No other country does this, but we do in the failed belief that curfew will keep minors, mostly teenagers, out of trouble, and out of gangs. The problem is that this curfew affects minorities particularly hard, and gives these kids a record with the legal system. They have a choice, they can either do the time as it were or pay for diversion programs to erase that record. These programs are not necessarily cheap, but many parents do not want their children to be involved in the legal system. Moreover, a 7 or 8-year-old learns soon after going to school, that this school is not as important as that of the white kids north of the 8. At 13 or 15 he or she ends up cuffed, in the back of a black and white, on the way to a command post. What kind of a message is that youth getting? It is also the beginning of the school to prison pipeline, which is also well documented. 

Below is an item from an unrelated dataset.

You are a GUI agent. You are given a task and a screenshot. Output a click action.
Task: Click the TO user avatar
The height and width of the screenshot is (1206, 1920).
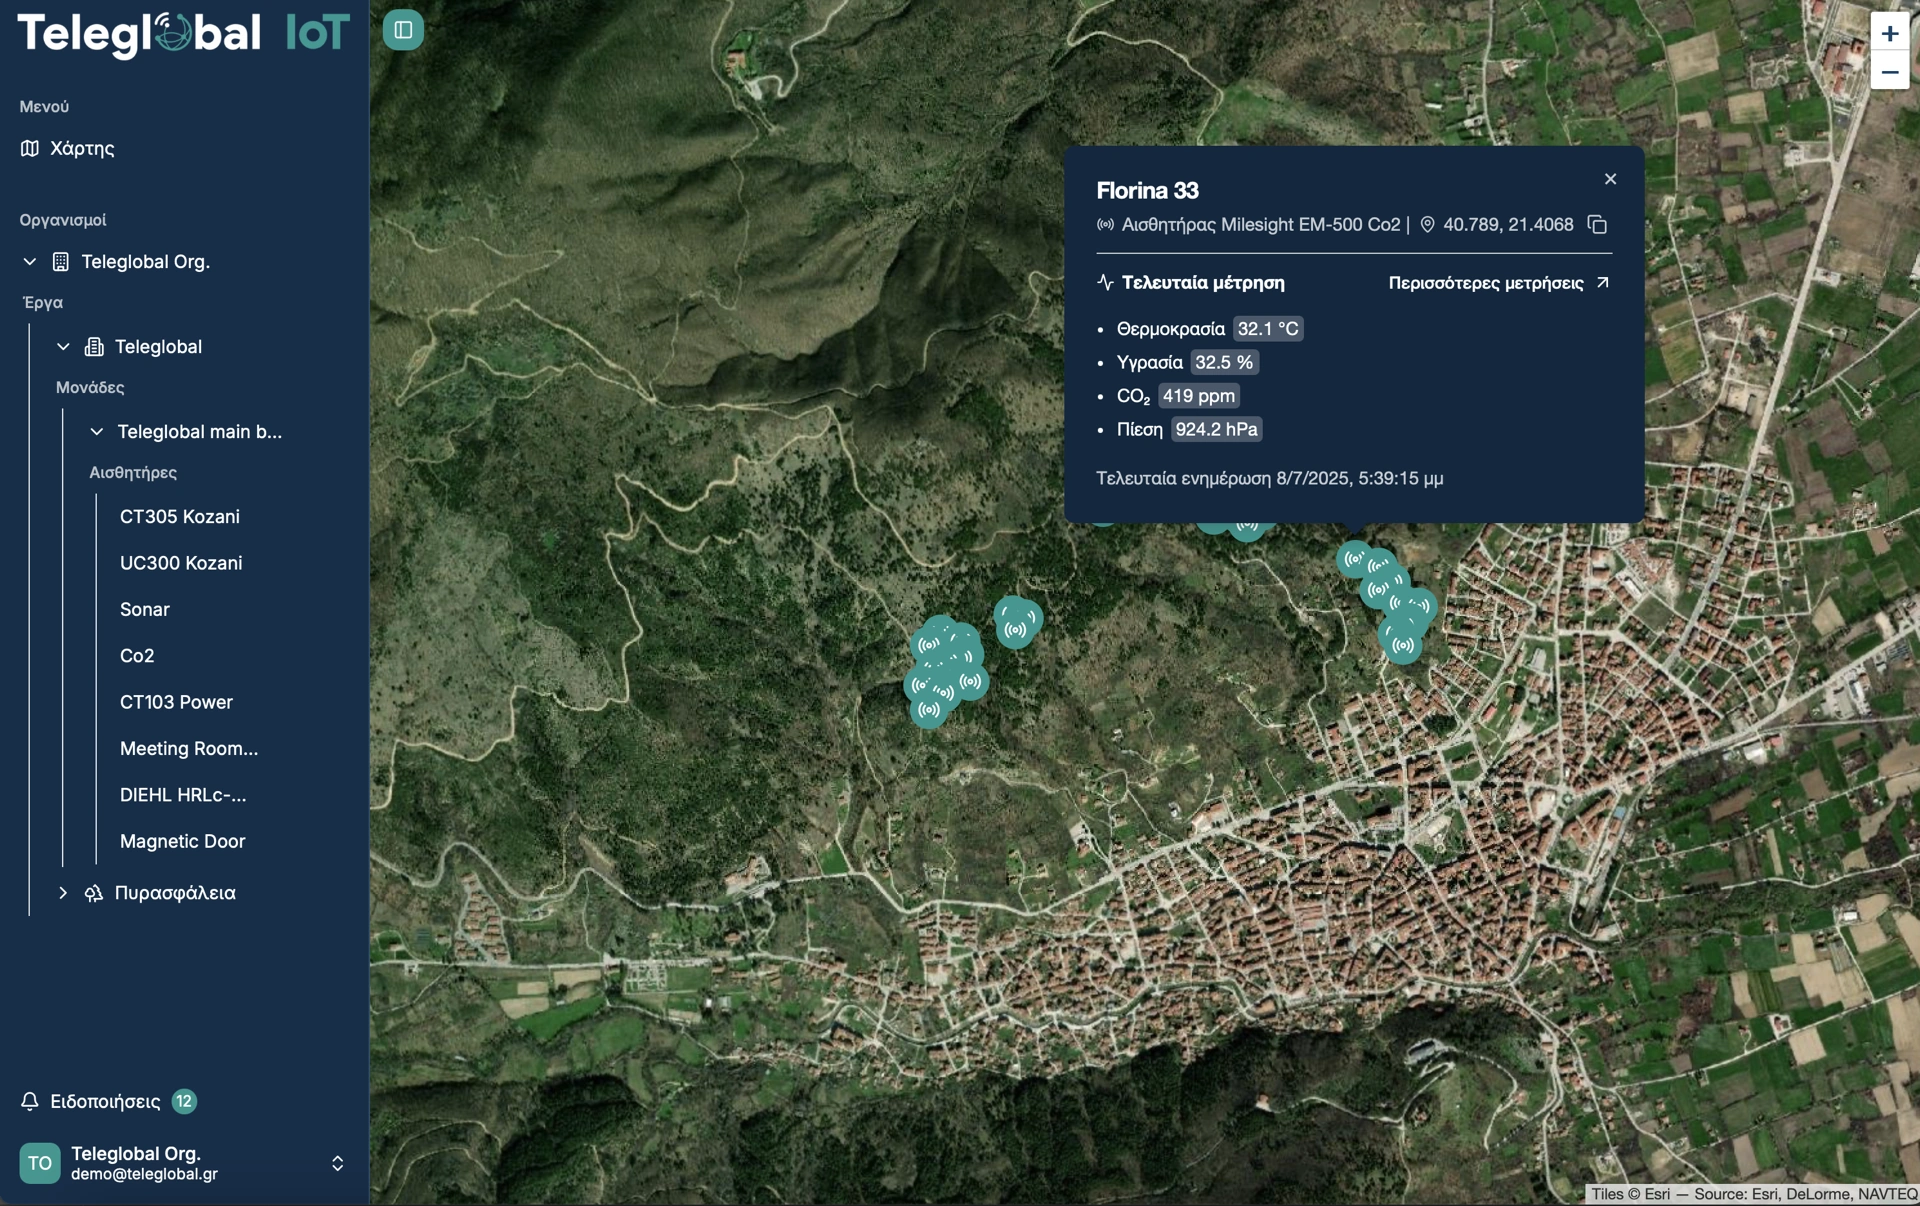tap(40, 1163)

Some of the people touched by the system have internalized it and accept it as normal. So going back to the decisions made by both the city and the SDUSD. They are not connected at the level of who makes the fine decisions in the budget. They come from two different pots as it were. But they are connected in how systemic they are. We are sending a very clear and loud signal to peoples of color in the inner core. We will (over) police you, while we prevent you from getting the education you need to get out of that place you are at. It is a form of segregation that the country has used for many decades. Brown v Board of Education was decided on equality of education. However, our children in the inner core are not getting the same education as the children in Rancho Bernardo, It is not just the tax base. The money going to SDUSD is used by them in unequal ways. Just because it has always been done this way, does not mean it is the way it should be done. In fact, it is the time the district figures a way to get a more proportional distribution, not just of funds, but also of experienced teachers. The high concentration of inexperienced teachers in the urban core sets the schools up for failure in those schools as well.

As to SDPD, it has it’s well documented issued. These include over policing and racial profiling. So it is time for the police to face the structural issues as to why it does what it does. Both are symbols of the structural racism we face in the city of San Diego, and the erasure of gains made during the civil rights era. It is as if the civil rights movement of the 1950s and 60 never happened.